BSZ: Müsste man dann nicht auch ein Exportverbot verhängen, damit bayerisches Holz nicht wie bisher in rauen Mengen in Übersee landet, weil dort bessere Preise zu erzielen sind?
Kaniber: Bayerns Waldbesitzer verkaufen ihr Rundholz vor allem an Sägewerke im Freistaat oder in benachbarte Bundesländer. Über die Vermarktung des Schnittholzes, ob global oder regional, entscheiden dann allein die Sägewerke. Man muss aber auch bedenken, dass gerade in den vergangenen Jahren Exporte ein wichtiges Ventil zur Bewältigung von Katastrophensituationen durch Windbruch oder Käfer waren, zumindest in Regionen mit kurzfristig hohem Schadholzanfall. Die deutlich spürbaren Folgen des Klimawandels machen das aller Voraussicht nach auch in Zukunft notwendig. Hinzu kommt, dass viele bayerische Holzverarbeitungsbetriebe traditionell zu einem guten Teil von den Exporten leben. Generelle Exportverbote wären daher der falsche Weg.
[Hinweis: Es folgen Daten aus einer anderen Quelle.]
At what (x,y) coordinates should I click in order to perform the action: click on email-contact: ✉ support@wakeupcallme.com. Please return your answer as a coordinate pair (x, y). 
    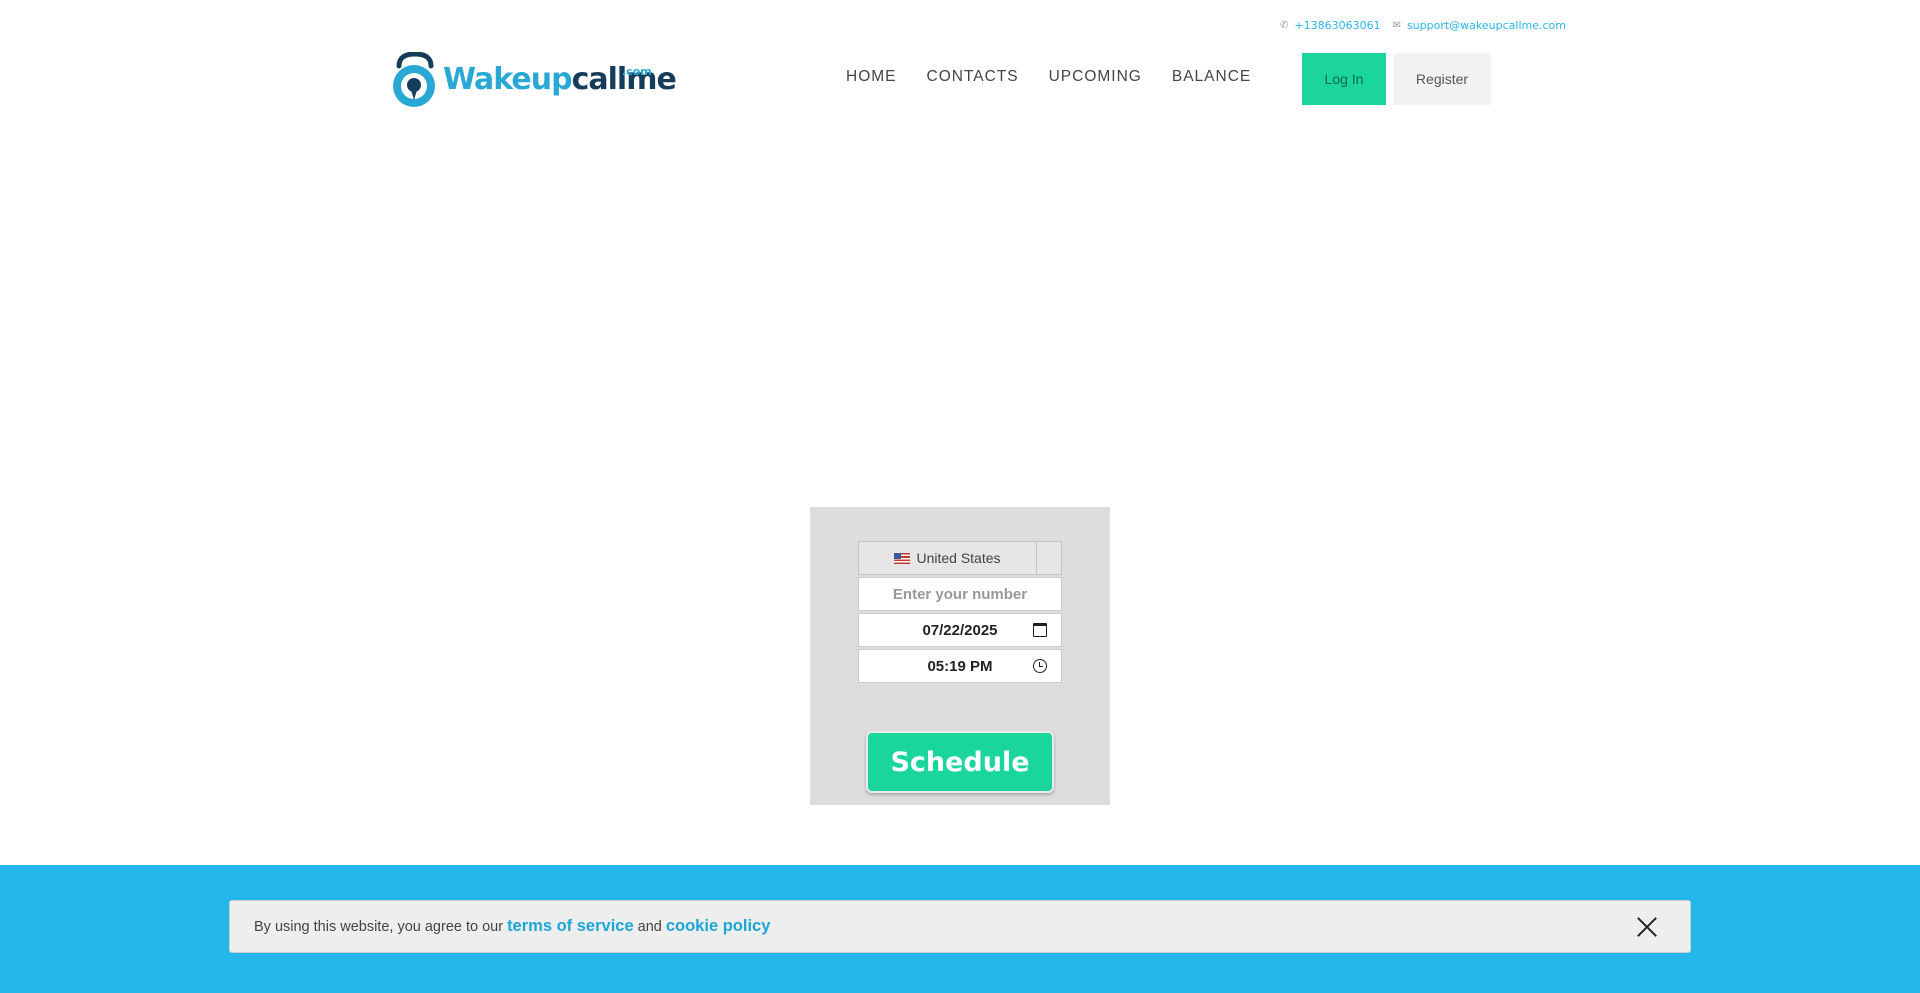
    Looking at the image, I should click on (1480, 26).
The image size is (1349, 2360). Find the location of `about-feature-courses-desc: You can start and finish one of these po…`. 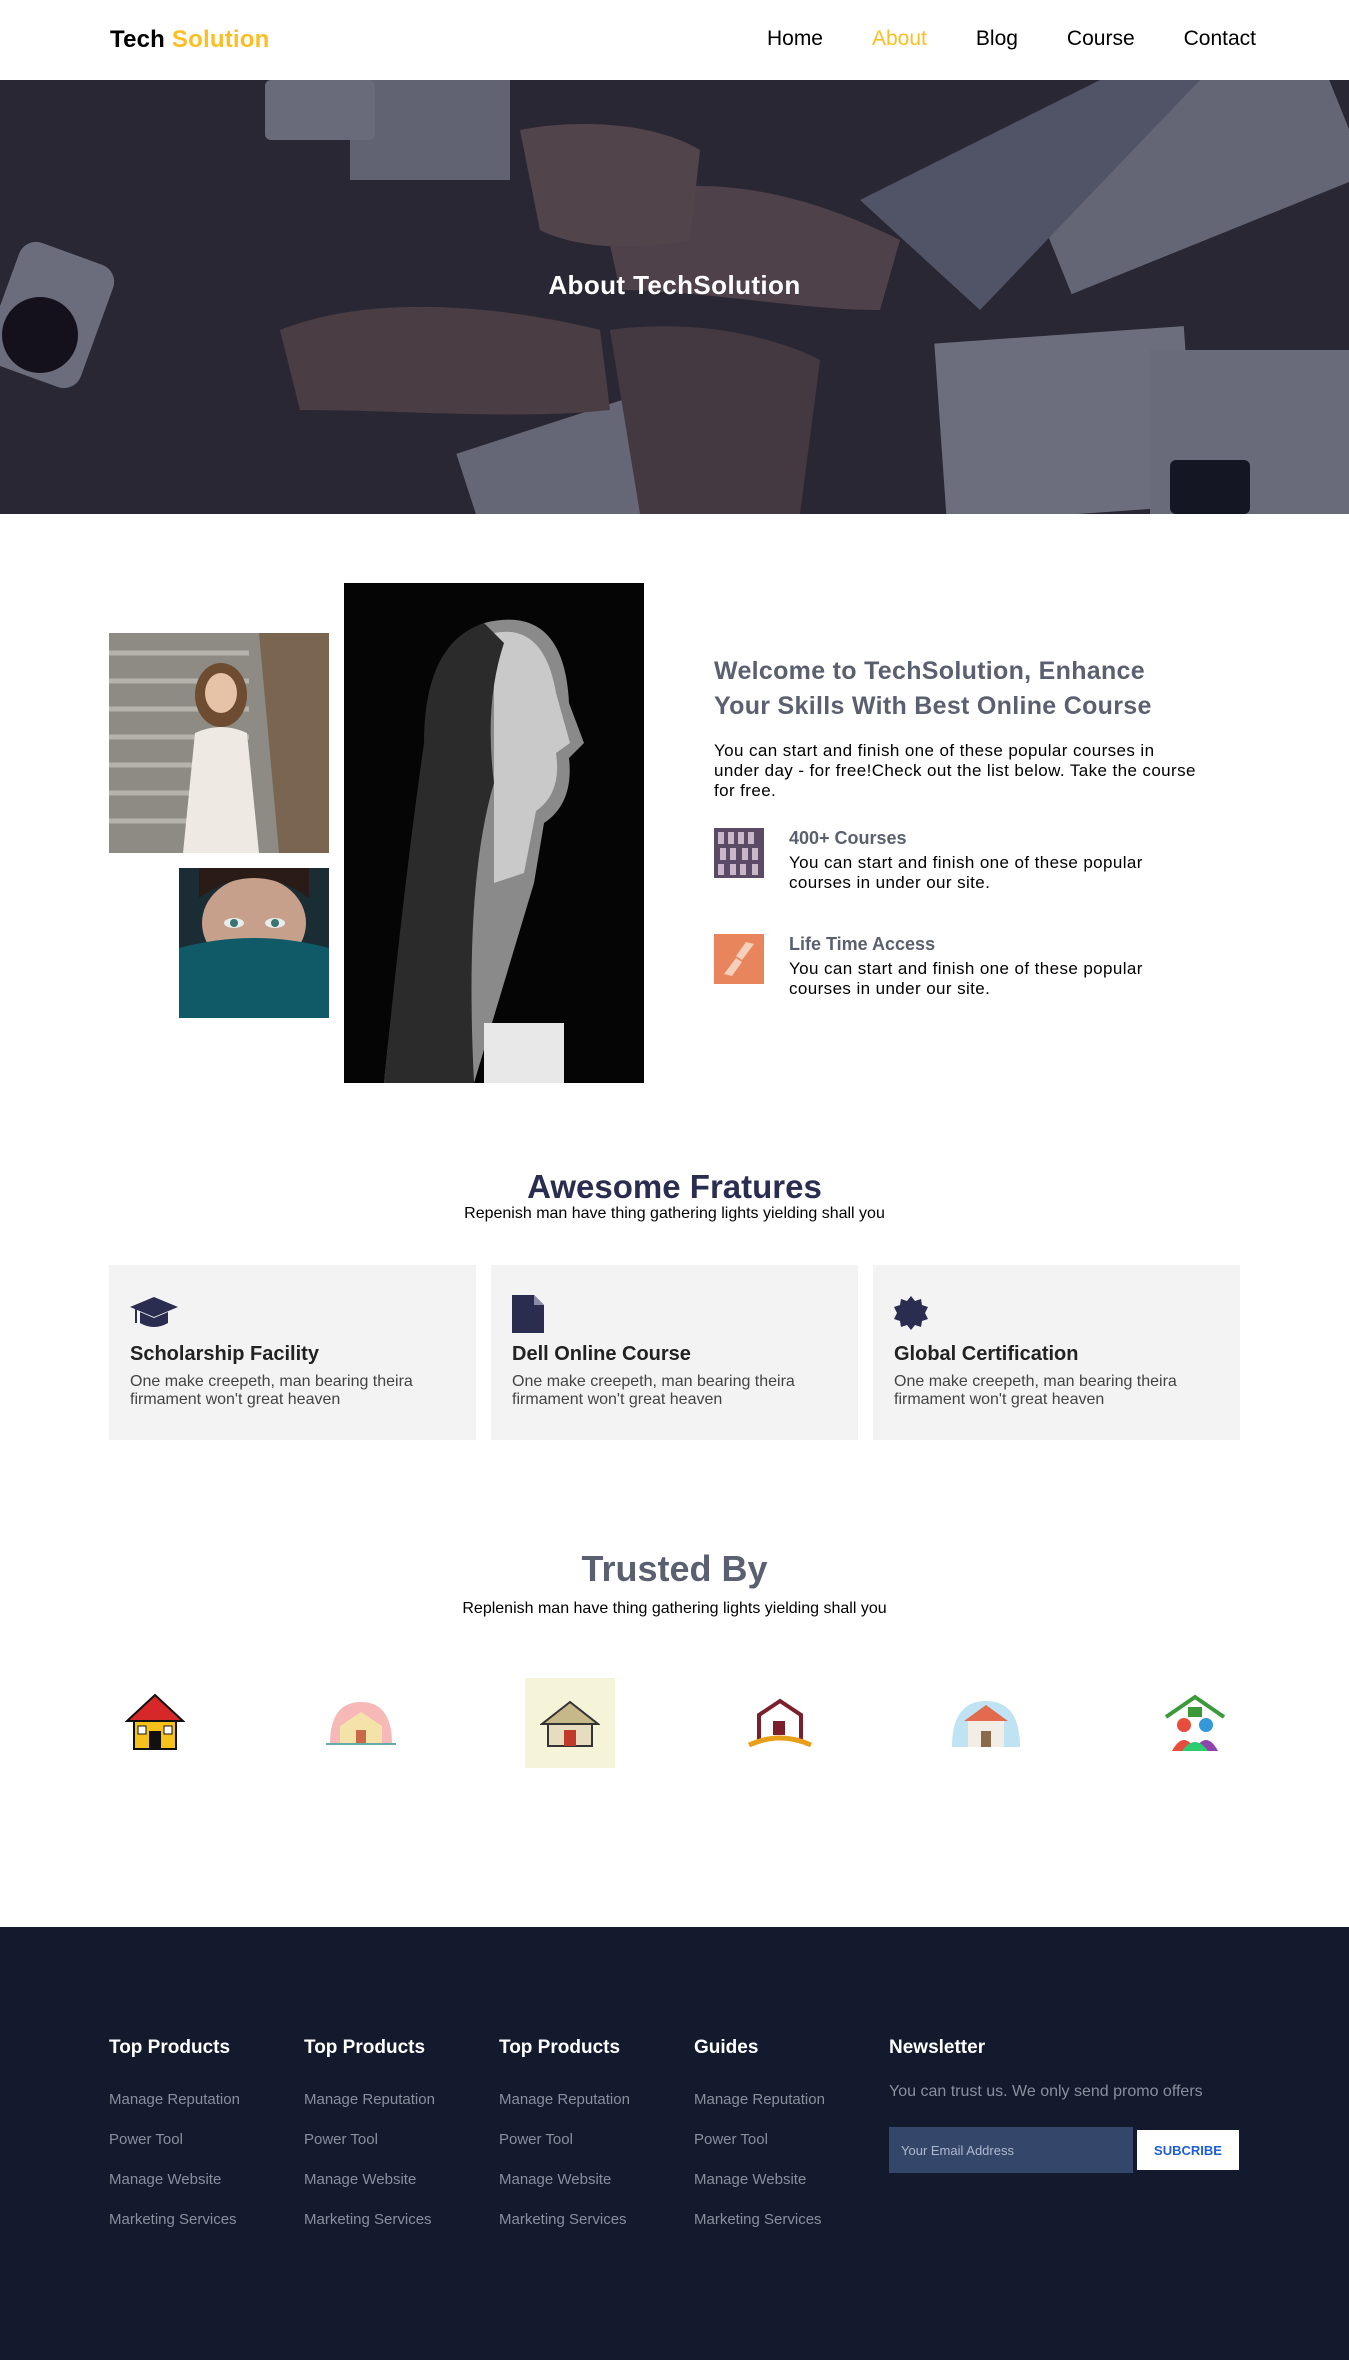

about-feature-courses-desc: You can start and finish one of these po… is located at coordinates (966, 872).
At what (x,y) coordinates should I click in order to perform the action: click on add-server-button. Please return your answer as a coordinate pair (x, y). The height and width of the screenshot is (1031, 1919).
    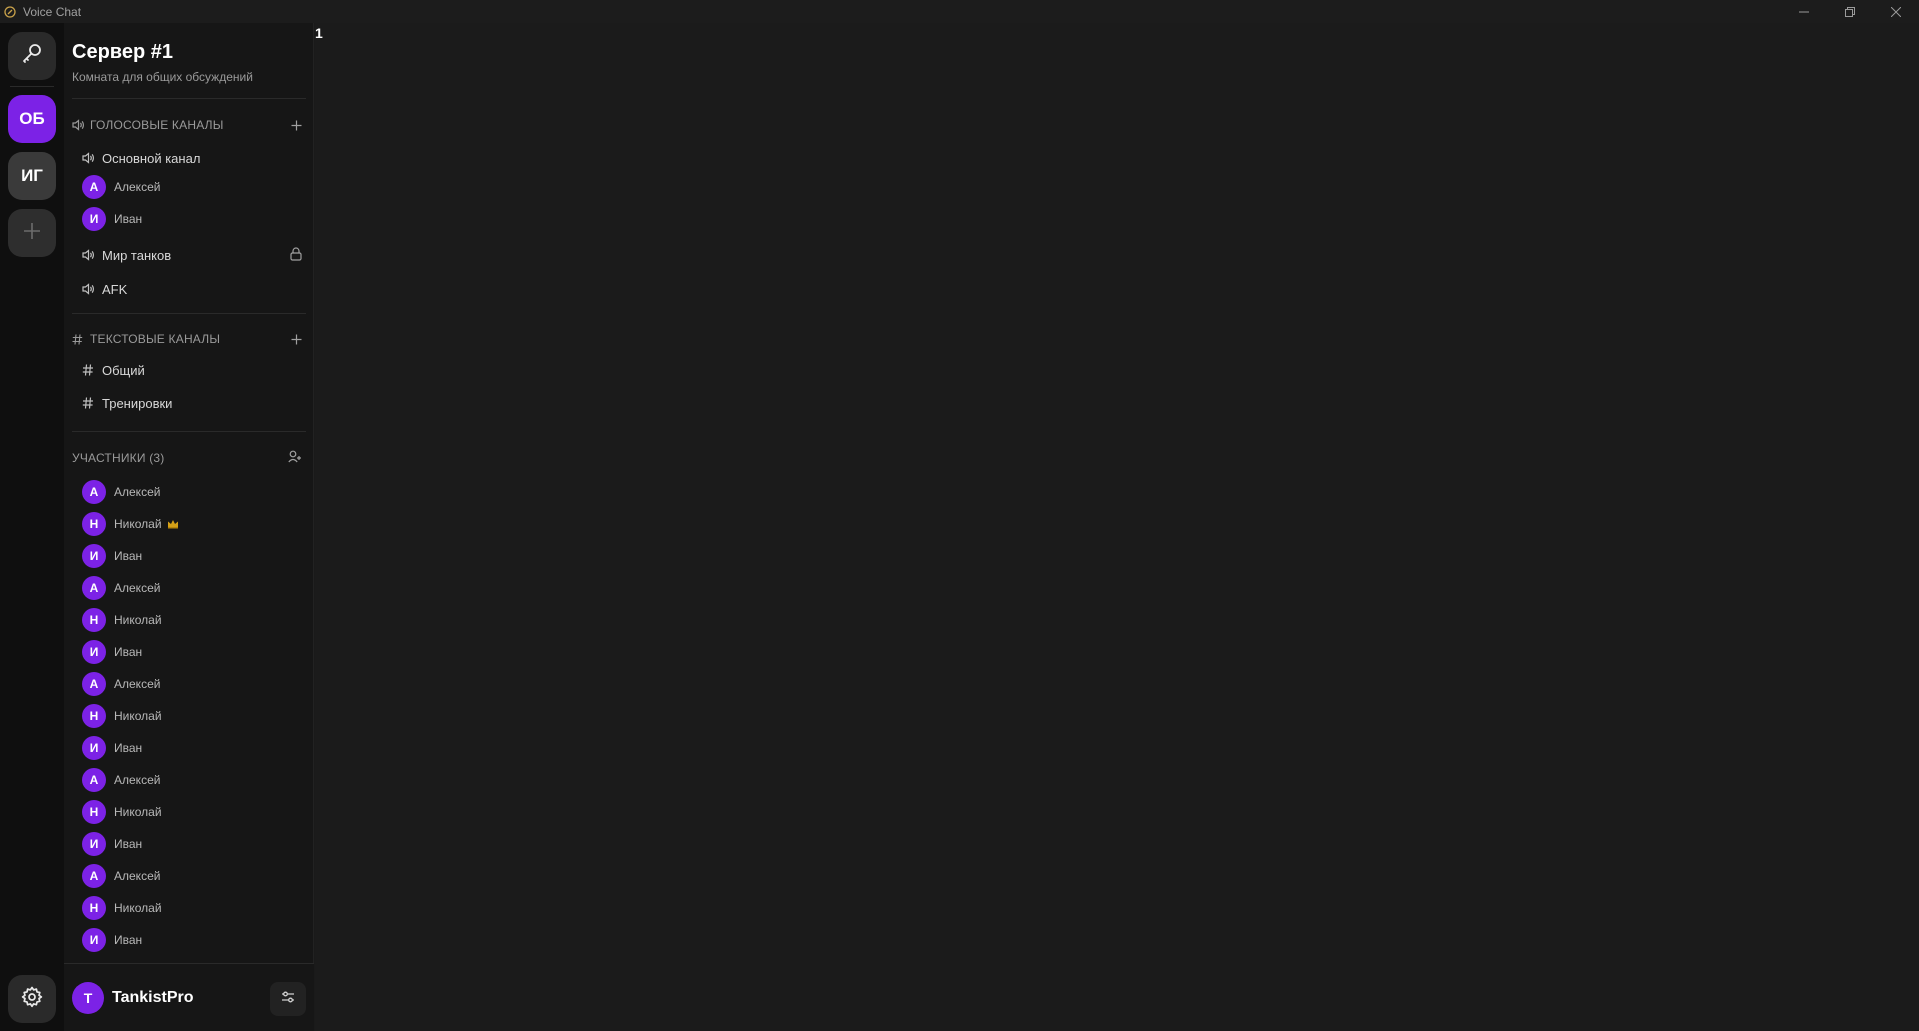
    Looking at the image, I should click on (32, 233).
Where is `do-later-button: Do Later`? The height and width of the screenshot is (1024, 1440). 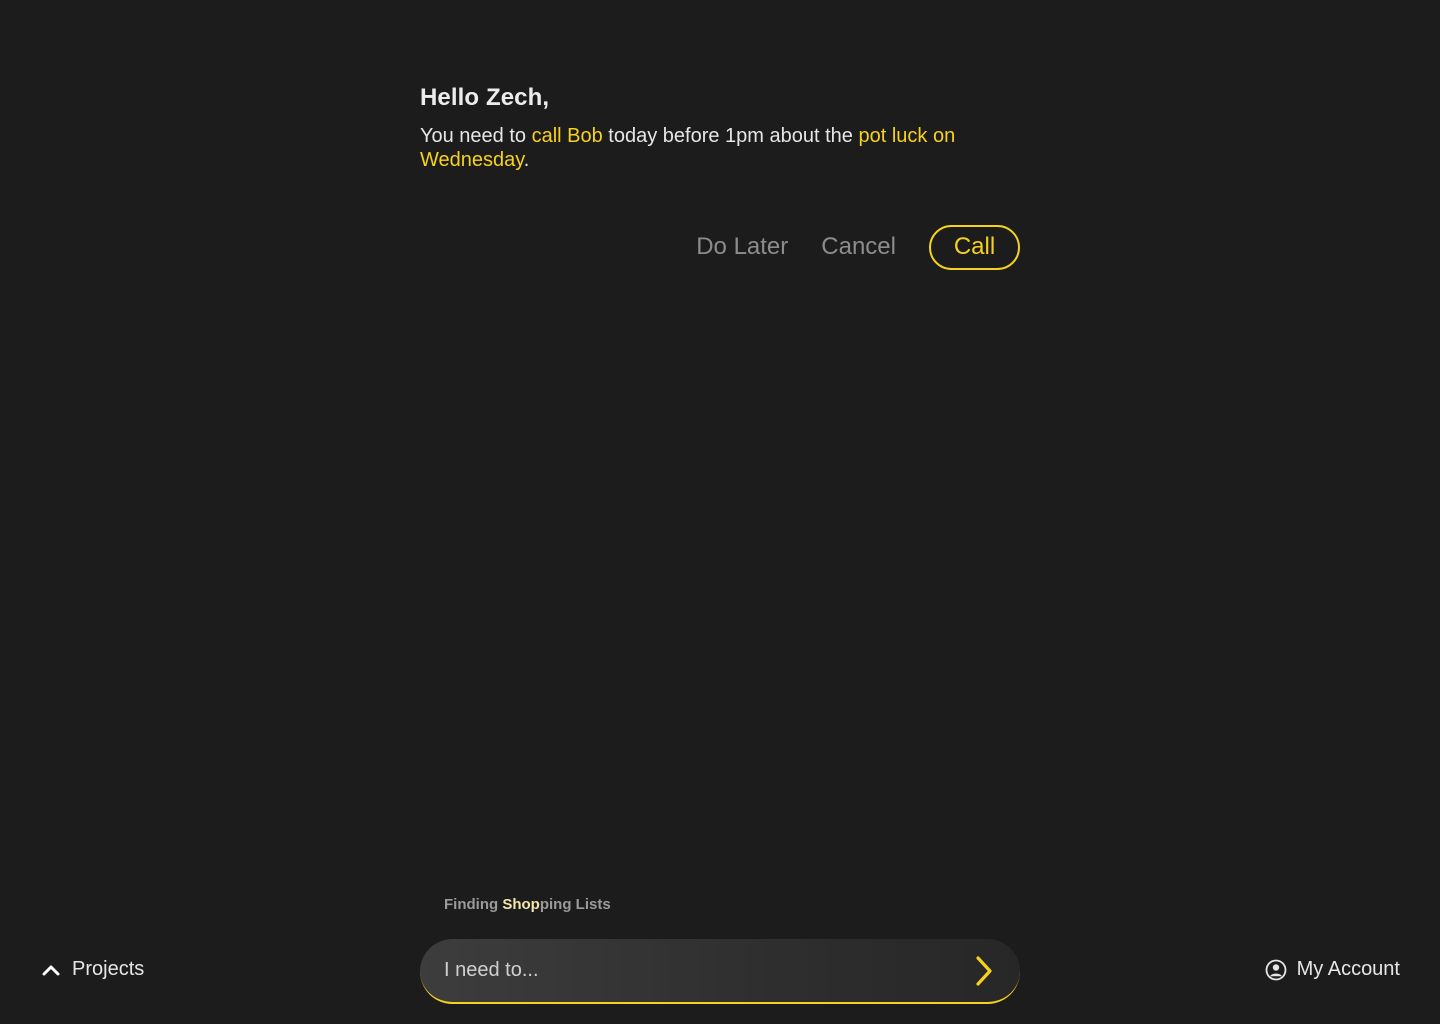 do-later-button: Do Later is located at coordinates (742, 247).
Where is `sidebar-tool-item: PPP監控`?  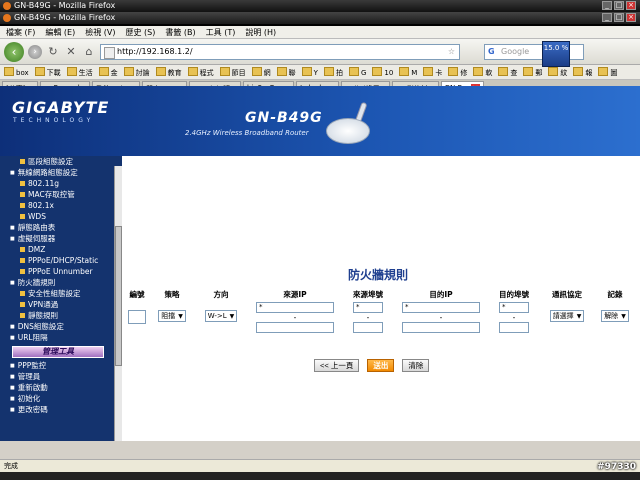
sidebar-tool-item: PPP監控 is located at coordinates (61, 366).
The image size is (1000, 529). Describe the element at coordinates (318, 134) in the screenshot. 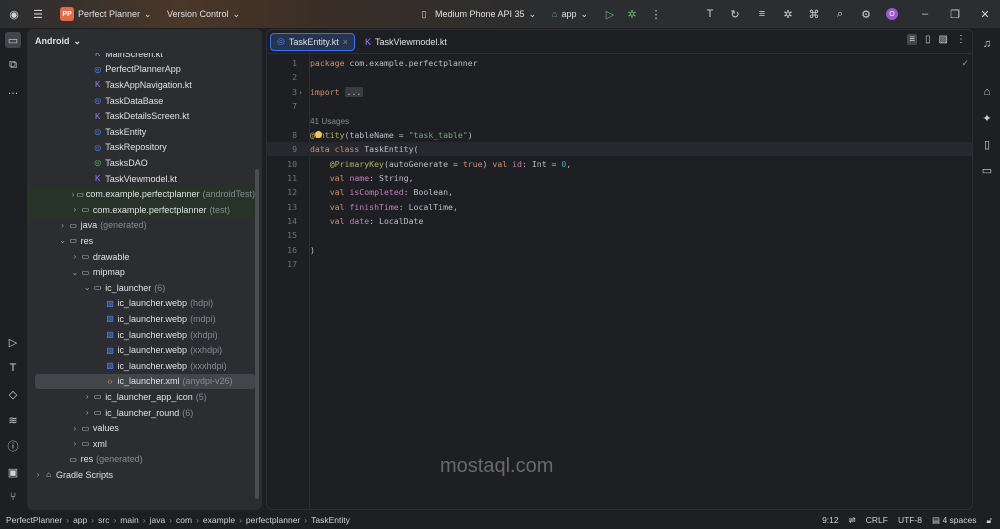

I see `lightbulb-icon` at that location.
BSZ: Was wäre dann sinnvoller?
Kaniber: Viel wichtiger ist es meiner Meinung nach, regionale Märkte als Alternative zur globalen Abhängigkeit zu stärken und auszubauen. Deswegen unterstütze und fördere ich regionale Projekte und Initiativen des Clusters Forst und Holz in Bayern. In einem Pilotprojekt zum Beispiel entwickeln Waldbesitzer und holzverarbeitende Betriebe gemeinsam tragfähige Konzepte für regionale Lieferketten. So sichern wir die Versorgung der heimischen Wirtschaft, werden unabhängiger von den Schwankungen auf den internationalen Märkten, gleichzeitig bekommen Waldbesitzer faire Preise für ihr Holz. Holz aus Bayern hilft Klima, Waldbesitzern und heimischer Holzwirtschaft gleichermaßen. So bleibt Bayern auch künftig Waldland Nummer eins in Deutschland.